MicroRNA‑455 is downregulated in gastric cancer and inhibits cell proliferation, migration and invasion via targeting insulin‑like growth factor 1 receptor.

Abstract

Gastric cancer is the fourth most common and the second leading cause of cancer mortality worldwide. The dysregulation of microRNAs has been demonstrated to be significant in gastric cancer carcinogenesis and progression due to changes in expression of their target genes. In the current study, microRNA‑455 (miR‑455) was identified to be significantly downregulated in gastric cancer tissue samples and cell lines. A low expression level of miR‑455 was correlated with the clinical stage, lymph node metastasis and tumor invasion in gastric cancer. Restoration of miR‑455 expression inhibited cell proliferation, migration and invasion of gastric cancer cells invitro. Bioinformatic analysis and luciferase reporter assay revealed that miR‑455 directly targeted the 3'‑untranslated region of insulin‑like growth factor 1 receptor (IGF‑1R).
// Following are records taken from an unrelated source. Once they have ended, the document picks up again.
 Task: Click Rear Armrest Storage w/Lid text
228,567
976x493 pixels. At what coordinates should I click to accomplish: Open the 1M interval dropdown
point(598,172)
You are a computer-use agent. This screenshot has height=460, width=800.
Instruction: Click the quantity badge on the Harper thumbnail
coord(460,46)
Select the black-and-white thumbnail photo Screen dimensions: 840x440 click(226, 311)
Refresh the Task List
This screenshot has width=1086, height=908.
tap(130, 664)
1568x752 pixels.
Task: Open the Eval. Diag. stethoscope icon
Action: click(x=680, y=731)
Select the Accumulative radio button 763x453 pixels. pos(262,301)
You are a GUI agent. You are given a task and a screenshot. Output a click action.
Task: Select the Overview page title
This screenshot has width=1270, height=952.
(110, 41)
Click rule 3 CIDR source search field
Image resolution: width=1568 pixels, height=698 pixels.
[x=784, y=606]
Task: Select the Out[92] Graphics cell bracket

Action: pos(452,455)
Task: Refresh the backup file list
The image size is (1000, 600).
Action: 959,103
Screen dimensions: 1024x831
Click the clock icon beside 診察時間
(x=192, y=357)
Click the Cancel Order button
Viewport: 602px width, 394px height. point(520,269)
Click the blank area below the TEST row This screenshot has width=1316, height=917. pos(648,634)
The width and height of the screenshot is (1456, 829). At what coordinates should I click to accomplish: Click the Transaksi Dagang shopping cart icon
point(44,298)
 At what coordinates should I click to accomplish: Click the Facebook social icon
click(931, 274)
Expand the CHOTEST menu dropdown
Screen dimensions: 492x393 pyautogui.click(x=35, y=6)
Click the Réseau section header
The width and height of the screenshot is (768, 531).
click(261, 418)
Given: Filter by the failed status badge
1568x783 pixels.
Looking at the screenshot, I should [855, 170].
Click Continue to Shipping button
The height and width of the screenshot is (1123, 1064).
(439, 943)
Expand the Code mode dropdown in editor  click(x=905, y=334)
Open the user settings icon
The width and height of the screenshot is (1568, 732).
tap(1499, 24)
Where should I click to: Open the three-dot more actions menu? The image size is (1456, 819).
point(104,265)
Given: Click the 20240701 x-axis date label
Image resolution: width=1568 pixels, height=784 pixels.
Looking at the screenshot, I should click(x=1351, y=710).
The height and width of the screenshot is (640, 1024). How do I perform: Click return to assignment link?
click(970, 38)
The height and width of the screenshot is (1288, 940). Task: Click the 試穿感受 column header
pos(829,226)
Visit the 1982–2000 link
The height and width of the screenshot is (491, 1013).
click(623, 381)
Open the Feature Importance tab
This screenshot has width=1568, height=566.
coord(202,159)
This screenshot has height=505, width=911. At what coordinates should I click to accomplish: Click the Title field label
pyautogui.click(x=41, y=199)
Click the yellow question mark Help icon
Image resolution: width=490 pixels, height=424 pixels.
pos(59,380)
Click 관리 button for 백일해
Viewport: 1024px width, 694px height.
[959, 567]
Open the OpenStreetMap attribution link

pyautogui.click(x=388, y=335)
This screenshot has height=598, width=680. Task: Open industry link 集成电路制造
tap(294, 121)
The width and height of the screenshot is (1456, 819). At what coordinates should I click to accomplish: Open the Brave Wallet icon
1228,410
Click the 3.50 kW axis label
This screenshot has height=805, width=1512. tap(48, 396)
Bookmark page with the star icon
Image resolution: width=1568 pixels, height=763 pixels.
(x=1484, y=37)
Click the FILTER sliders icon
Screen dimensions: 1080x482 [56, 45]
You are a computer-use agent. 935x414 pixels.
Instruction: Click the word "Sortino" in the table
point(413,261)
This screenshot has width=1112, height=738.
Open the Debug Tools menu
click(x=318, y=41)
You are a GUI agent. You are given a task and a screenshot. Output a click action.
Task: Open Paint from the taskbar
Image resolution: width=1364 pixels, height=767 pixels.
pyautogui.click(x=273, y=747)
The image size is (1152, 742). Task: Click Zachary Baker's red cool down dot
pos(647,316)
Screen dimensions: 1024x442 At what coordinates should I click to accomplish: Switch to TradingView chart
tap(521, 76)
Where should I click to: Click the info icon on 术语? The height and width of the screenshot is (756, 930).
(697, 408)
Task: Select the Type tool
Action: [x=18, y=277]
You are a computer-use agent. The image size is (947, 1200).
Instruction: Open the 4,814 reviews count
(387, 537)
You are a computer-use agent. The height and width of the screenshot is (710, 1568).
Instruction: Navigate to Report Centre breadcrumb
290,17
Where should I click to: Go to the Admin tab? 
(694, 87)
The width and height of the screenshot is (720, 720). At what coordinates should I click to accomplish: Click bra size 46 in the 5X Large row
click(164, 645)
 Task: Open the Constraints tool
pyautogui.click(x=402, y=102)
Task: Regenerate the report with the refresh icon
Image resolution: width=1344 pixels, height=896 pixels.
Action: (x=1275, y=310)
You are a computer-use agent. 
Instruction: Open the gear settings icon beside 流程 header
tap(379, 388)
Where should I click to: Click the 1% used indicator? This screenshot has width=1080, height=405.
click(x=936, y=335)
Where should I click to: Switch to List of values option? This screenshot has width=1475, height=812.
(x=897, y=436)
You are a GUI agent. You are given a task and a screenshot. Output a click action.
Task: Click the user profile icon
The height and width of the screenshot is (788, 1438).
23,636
In addition, the IGF‑1R mRNA expression level was increased in gastric cancer tissue samples and was inversely correlated with miR‑455 expression levels. Restoration of miR‑455 downregulated IGF‑1R mRNA and protein expression levels in gastric cancer cells. Furthermore, silencing of IGF‑1R significantly inhibited gastric cancer cell proliferation, migration and invasion, which was similar to the functions induced by miR‑455 overexpression. Thus, these results indicate that miR‑455 is involved in gastric cancer progression by directly targeting IGF‑1R and may serve as a novel therapeutic target for the treatment of gastric cancer.